El odio y la violencia nos sumergen en un pozo lentamente y se hace difícil salir. ¿Qué salida hay para una sociedad, un pueblo, una comunidad, una pareja que viven en el odio como en una enfermedad? Hemos olvidado la importancia del perdón para humanizar a las personas. El perdón es romper y borrar las facturas pendientes del pasado; no hay perdón cuando no dejamos de poner la mirada y el dedo en la herida, por lo que ésta nunca cicatrizará; el perdón despierta energías para seguir luchando y nos llena de esperanza, reconstruye lo roto y acerca a las personas. Los creyentes hemos de apostar siempre por el perdón. Quien no ha experimentado el perdón no sabe perdonar, porque no ha conocido la grandeza del perdón y de ser perdonado.

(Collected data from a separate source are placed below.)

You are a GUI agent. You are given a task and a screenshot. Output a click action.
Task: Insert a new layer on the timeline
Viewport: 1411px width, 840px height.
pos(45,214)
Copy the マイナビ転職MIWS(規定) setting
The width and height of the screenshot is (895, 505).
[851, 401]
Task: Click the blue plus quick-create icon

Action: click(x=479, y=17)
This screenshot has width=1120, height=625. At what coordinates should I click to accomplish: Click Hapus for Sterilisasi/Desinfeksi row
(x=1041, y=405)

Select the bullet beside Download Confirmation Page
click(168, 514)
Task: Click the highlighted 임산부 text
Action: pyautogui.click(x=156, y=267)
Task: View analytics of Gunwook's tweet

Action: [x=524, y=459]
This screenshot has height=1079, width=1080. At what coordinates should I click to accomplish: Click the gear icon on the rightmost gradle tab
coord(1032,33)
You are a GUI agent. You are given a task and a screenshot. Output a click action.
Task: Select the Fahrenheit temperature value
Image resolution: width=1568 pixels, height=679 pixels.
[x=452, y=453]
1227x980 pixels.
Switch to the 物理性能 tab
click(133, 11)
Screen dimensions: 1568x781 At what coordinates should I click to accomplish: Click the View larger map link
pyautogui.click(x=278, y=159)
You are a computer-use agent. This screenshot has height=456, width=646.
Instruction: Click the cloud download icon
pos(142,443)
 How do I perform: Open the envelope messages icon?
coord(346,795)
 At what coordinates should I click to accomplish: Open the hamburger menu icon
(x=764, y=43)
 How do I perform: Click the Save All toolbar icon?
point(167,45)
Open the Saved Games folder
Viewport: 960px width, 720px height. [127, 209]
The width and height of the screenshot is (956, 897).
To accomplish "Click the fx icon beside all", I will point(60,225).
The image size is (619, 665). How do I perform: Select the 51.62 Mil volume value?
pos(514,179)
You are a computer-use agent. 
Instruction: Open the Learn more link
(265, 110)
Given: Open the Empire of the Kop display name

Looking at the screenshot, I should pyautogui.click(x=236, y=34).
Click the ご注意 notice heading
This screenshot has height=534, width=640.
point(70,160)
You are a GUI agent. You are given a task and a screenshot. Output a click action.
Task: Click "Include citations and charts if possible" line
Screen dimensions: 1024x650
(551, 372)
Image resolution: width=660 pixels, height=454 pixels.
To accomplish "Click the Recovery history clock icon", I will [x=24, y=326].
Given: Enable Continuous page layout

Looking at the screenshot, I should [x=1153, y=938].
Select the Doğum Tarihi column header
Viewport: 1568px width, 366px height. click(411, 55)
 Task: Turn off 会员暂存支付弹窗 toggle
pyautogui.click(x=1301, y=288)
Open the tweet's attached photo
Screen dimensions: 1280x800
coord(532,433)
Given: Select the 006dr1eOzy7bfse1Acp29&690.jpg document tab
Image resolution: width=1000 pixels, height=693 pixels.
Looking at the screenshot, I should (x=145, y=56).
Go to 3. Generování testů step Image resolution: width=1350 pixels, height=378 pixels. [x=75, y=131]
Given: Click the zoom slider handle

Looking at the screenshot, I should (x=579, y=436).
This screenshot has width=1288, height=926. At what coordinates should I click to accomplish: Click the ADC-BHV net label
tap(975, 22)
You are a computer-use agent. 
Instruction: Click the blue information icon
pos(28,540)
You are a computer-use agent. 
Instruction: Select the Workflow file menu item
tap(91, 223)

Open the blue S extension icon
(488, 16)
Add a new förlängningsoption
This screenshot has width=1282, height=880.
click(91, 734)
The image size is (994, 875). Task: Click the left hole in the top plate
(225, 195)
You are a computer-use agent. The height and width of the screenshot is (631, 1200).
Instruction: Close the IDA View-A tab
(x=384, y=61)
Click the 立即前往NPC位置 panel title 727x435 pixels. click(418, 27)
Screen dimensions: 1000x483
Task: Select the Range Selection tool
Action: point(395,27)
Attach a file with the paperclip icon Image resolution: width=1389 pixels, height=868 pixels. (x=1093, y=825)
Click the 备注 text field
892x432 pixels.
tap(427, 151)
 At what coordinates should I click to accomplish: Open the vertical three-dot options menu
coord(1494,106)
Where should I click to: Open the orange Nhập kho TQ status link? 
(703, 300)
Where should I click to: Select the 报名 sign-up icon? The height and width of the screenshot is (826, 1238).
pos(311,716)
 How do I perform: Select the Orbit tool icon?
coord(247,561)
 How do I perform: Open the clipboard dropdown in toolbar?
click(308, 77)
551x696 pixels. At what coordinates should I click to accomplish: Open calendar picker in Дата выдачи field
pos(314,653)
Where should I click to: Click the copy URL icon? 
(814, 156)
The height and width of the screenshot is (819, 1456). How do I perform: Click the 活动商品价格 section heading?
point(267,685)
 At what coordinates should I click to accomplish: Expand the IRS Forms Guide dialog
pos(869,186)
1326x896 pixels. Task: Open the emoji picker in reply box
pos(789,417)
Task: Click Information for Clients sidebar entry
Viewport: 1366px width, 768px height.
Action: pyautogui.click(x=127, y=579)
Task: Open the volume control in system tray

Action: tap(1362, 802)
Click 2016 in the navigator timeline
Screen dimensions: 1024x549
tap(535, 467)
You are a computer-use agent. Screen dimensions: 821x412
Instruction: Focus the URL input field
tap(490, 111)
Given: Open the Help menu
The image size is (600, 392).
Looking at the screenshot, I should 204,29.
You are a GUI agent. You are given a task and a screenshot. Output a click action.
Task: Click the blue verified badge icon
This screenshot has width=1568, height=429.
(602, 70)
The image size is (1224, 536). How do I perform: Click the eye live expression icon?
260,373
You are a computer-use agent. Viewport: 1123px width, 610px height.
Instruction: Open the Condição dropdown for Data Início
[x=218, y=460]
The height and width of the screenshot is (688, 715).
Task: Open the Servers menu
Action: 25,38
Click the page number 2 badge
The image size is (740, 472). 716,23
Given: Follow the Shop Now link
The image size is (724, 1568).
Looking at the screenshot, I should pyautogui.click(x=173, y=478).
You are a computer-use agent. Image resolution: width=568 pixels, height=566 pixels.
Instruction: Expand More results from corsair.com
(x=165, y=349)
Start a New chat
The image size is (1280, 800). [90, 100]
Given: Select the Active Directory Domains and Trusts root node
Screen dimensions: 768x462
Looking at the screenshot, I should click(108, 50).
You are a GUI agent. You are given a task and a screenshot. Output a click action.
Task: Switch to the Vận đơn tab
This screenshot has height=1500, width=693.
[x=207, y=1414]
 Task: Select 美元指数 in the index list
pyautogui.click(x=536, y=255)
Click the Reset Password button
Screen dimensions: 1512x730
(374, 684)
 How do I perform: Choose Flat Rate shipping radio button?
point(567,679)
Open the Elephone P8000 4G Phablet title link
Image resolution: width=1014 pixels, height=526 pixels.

El perdón es un camino largo que tardaremos en recorrer toda la vida, pero quien no perdona no entiende de paz, ni conoce la paz ni puede vivir con la paz. Perdonar no quiere decir que no afrontemos los problemas, pero sí que al perdonar es como los problemas se superan mejor. Perdonar no significa no hacer justicia. Hay que perdonar a quien comete injusticias, pero hay que quitarle los medios para que no siga haciéndolo, para que así no siga haciendo daño y para que salga de su engaño. Siempre tendremos personas que nos odian, Jesús no nos dice lo contrario, pero lo que Él añade es que, aun teniendo enemigos, nosotros tenemos que ser capaces de amarlos. Nosotros no tenemos que hacer la justicia en base a nuestros deseos o criterios, pues eso únicamente le corresponde hacerlo a Dios, el único juez justo.
El amor duele y el perdón también, pero sanan y liberan. Jesucristo ha venido a enseñarnos el amor y el perdón, y que es posible otro mundo distinto al del odio y al del individualismo. Si no lo cambiamos y lo hacemos nuevo entre todos, con la ayuda de Dios..., entonces tendremos lo que nos merecemos.